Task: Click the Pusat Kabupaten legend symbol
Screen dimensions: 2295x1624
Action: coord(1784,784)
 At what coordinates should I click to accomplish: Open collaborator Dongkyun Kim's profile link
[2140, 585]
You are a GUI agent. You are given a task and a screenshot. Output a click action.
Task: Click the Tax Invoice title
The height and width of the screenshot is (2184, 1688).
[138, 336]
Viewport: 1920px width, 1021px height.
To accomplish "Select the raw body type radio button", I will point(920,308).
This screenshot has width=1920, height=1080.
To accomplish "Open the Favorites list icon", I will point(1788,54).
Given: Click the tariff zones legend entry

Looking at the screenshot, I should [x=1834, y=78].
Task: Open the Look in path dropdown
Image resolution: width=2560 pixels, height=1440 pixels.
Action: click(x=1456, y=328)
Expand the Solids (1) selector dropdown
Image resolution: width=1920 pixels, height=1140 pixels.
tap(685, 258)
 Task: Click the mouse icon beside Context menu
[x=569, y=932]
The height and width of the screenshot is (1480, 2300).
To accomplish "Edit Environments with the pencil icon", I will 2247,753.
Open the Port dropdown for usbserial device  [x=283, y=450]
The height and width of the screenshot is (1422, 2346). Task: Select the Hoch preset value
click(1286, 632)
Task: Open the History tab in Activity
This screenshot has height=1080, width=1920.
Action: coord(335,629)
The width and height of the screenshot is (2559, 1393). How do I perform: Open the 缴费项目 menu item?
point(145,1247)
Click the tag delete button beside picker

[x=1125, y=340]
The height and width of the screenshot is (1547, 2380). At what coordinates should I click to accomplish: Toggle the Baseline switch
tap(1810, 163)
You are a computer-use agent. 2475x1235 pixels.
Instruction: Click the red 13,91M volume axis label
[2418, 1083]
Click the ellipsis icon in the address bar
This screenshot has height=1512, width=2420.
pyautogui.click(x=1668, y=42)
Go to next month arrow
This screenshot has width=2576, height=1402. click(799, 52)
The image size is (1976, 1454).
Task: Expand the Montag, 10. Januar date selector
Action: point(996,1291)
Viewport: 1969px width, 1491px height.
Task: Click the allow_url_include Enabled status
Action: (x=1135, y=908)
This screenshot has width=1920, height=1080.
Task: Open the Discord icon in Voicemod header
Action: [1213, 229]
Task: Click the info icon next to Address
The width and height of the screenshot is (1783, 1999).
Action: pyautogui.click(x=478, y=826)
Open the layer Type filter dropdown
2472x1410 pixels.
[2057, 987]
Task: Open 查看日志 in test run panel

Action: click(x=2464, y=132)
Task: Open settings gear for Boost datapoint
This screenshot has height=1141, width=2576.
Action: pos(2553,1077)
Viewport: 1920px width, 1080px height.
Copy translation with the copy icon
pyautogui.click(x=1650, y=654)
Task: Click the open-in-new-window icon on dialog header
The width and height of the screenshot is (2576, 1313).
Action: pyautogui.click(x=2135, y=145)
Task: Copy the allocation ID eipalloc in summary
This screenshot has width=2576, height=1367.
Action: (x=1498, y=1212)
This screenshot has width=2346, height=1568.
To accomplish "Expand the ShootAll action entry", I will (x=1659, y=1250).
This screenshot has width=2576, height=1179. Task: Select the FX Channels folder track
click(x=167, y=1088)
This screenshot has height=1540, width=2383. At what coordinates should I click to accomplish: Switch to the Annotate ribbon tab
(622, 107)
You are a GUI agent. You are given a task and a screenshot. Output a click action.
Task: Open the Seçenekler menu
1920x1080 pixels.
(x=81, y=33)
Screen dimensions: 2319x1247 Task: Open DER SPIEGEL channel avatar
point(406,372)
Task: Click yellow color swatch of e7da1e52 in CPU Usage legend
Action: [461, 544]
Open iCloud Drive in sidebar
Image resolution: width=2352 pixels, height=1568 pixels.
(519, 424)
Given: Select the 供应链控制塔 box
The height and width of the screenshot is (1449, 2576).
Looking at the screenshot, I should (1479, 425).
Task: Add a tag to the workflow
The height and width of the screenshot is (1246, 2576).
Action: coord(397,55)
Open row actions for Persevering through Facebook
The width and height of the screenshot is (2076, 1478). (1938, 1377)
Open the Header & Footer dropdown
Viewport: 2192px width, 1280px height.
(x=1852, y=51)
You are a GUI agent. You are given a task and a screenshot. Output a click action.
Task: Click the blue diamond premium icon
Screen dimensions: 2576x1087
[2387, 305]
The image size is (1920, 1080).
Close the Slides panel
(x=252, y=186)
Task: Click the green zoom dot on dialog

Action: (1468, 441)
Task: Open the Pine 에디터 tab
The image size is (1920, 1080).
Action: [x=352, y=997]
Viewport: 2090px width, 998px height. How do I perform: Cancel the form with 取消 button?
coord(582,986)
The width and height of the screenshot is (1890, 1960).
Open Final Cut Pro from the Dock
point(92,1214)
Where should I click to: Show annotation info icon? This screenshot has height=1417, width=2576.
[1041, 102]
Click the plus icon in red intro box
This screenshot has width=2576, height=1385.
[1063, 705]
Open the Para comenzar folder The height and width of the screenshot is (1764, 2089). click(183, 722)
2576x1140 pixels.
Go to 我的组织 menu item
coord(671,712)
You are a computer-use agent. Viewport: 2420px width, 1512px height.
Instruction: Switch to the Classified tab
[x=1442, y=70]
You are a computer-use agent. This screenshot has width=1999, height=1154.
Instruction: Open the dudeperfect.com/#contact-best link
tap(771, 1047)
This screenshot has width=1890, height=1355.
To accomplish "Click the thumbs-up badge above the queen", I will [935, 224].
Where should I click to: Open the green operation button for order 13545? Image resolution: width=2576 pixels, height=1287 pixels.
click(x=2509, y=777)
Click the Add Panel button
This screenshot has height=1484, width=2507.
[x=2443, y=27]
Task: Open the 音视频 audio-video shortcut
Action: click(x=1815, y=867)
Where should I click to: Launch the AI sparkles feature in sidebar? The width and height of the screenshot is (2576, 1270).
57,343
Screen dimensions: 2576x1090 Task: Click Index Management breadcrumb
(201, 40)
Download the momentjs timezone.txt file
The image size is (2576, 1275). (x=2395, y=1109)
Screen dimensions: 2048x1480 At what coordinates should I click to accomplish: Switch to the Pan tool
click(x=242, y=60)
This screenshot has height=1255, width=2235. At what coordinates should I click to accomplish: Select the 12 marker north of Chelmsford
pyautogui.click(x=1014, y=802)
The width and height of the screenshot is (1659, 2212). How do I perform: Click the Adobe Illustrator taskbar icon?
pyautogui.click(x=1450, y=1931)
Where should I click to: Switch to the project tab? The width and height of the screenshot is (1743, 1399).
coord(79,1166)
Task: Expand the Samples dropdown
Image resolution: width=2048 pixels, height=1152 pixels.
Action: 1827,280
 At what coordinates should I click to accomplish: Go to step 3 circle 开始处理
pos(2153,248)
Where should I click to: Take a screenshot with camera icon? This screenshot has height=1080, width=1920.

**Exercise description:**
Take the data above and reproduce it exactly.

**Solution below:**
Task: Click the Pusat Kabupaten legend symbol
Screen dimensions: 2295x1624
Action: coord(1784,784)
 At what coordinates should I click to accomplish: Open collaborator Dongkyun Kim's profile link
[2140, 585]
You are a GUI agent. You are given a task and a screenshot. Output a click action.
Task: Click the Tax Invoice title
The height and width of the screenshot is (2184, 1688).
[138, 336]
Viewport: 1920px width, 1021px height.
To accomplish "Select the raw body type radio button", I will point(920,308).
This screenshot has width=1920, height=1080.
To accomplish "Open the Favorites list icon", I will point(1788,54).
Given: Click the tariff zones legend entry

Looking at the screenshot, I should [x=1834, y=78].
Task: Open the Look in path dropdown
Image resolution: width=2560 pixels, height=1440 pixels.
Action: click(x=1456, y=328)
Expand the Solids (1) selector dropdown
Image resolution: width=1920 pixels, height=1140 pixels.
tap(685, 258)
 Task: Click the mouse icon beside Context menu
[x=569, y=932]
The height and width of the screenshot is (1480, 2300).
To accomplish "Edit Environments with the pencil icon", I will 2247,753.
Open the Port dropdown for usbserial device  [x=283, y=450]
The height and width of the screenshot is (1422, 2346). Task: Select the Hoch preset value
click(1286, 632)
Task: Open the History tab in Activity
This screenshot has height=1080, width=1920.
Action: coord(335,629)
The width and height of the screenshot is (2559, 1393). How do I perform: Open the 缴费项目 menu item?
point(145,1247)
Click the tag delete button beside picker

[x=1125, y=340]
The height and width of the screenshot is (1547, 2380). At what coordinates should I click to accomplish: Toggle the Baseline switch
tap(1810, 163)
You are a computer-use agent. 2475x1235 pixels.
Instruction: Click the red 13,91M volume axis label
[2418, 1083]
Click the ellipsis icon in the address bar
This screenshot has height=1512, width=2420.
pyautogui.click(x=1668, y=42)
Go to next month arrow
This screenshot has width=2576, height=1402. click(799, 52)
The image size is (1976, 1454).
Task: Expand the Montag, 10. Januar date selector
Action: point(996,1291)
Viewport: 1969px width, 1491px height.
Task: Click the allow_url_include Enabled status
Action: (x=1135, y=908)
This screenshot has width=1920, height=1080.
Task: Open the Discord icon in Voicemod header
Action: [1213, 229]
Task: Click the info icon next to Address
The width and height of the screenshot is (1783, 1999).
Action: pyautogui.click(x=478, y=826)
Open the layer Type filter dropdown
2472x1410 pixels.
[2057, 987]
Task: Open 查看日志 in test run panel

Action: click(x=2464, y=132)
Task: Open settings gear for Boost datapoint
This screenshot has height=1141, width=2576.
Action: pos(2553,1077)
Viewport: 1920px width, 1080px height.
Copy translation with the copy icon
pyautogui.click(x=1650, y=654)
Task: Click the open-in-new-window icon on dialog header
The width and height of the screenshot is (2576, 1313).
Action: pyautogui.click(x=2135, y=145)
Task: Copy the allocation ID eipalloc in summary
This screenshot has width=2576, height=1367.
Action: (x=1498, y=1212)
This screenshot has width=2346, height=1568.
To accomplish "Expand the ShootAll action entry", I will (x=1659, y=1250).
This screenshot has width=2576, height=1179. Task: Select the FX Channels folder track
click(x=167, y=1088)
This screenshot has height=1540, width=2383. At what coordinates should I click to accomplish: Switch to the Annotate ribbon tab
(622, 107)
You are a GUI agent. You are given a task and a screenshot. Output a click action.
Task: Open the Seçenekler menu
1920x1080 pixels.
(x=81, y=33)
Screen dimensions: 2319x1247 Task: Open DER SPIEGEL channel avatar
point(406,372)
Task: Click yellow color swatch of e7da1e52 in CPU Usage legend
Action: [461, 544]
Open iCloud Drive in sidebar
Image resolution: width=2352 pixels, height=1568 pixels.
(519, 424)
Given: Select the 供应链控制塔 box
The height and width of the screenshot is (1449, 2576).
Looking at the screenshot, I should (1479, 425).
Task: Add a tag to the workflow
The height and width of the screenshot is (1246, 2576).
Action: coord(397,55)
Open row actions for Persevering through Facebook
The width and height of the screenshot is (2076, 1478). (1938, 1377)
Open the Header & Footer dropdown
Viewport: 2192px width, 1280px height.
(x=1852, y=51)
You are a GUI agent. You are given a task and a screenshot. Output a click action.
Task: Click the blue diamond premium icon
Screen dimensions: 2576x1087
[2387, 305]
The image size is (1920, 1080).
Close the Slides panel
(x=252, y=186)
Task: Click the green zoom dot on dialog

Action: (1468, 441)
Task: Open the Pine 에디터 tab
The image size is (1920, 1080).
Action: [x=352, y=997]
Viewport: 2090px width, 998px height. How do I perform: Cancel the form with 取消 button?
coord(582,986)
The width and height of the screenshot is (1890, 1960).
Open Final Cut Pro from the Dock
point(92,1214)
Where should I click to: Show annotation info icon? This screenshot has height=1417, width=2576.
[1041, 102]
Click the plus icon in red intro box
This screenshot has width=2576, height=1385.
[1063, 705]
Open the Para comenzar folder The height and width of the screenshot is (1764, 2089). click(183, 722)
2576x1140 pixels.
Go to 我的组织 menu item
coord(671,712)
You are a computer-use agent. Viewport: 2420px width, 1512px height.
Instruction: Switch to the Classified tab
[x=1442, y=70]
You are a computer-use agent. This screenshot has width=1999, height=1154.
Instruction: Open the dudeperfect.com/#contact-best link
tap(771, 1047)
This screenshot has width=1890, height=1355.
To accomplish "Click the thumbs-up badge above the queen", I will [935, 224].
Where should I click to: Open the green operation button for order 13545? Image resolution: width=2576 pixels, height=1287 pixels.
click(x=2509, y=777)
Click the Add Panel button
This screenshot has height=1484, width=2507.
[x=2443, y=27]
Task: Open the 音视频 audio-video shortcut
Action: click(x=1815, y=867)
Where should I click to: Launch the AI sparkles feature in sidebar? The width and height of the screenshot is (2576, 1270).
57,343
Screen dimensions: 2576x1090 Task: Click Index Management breadcrumb
(201, 40)
Download the momentjs timezone.txt file
The image size is (2576, 1275). (x=2395, y=1109)
Screen dimensions: 2048x1480 At what coordinates should I click to accomplish: Switch to the Pan tool
click(x=242, y=60)
This screenshot has height=1255, width=2235. At what coordinates should I click to accomplish: Select the 12 marker north of Chelmsford
pyautogui.click(x=1014, y=802)
The width and height of the screenshot is (1659, 2212). How do I perform: Click the Adobe Illustrator taskbar icon?
pyautogui.click(x=1450, y=1931)
Where should I click to: Switch to the project tab? The width and height of the screenshot is (1743, 1399).
coord(79,1166)
Task: Expand the Samples dropdown
Image resolution: width=2048 pixels, height=1152 pixels.
Action: 1827,280
 At what coordinates should I click to accomplish: Go to step 3 circle 开始处理
pos(2153,248)
Where should I click to: Take a screenshot with camera icon? This screenshot has height=1080, width=1920.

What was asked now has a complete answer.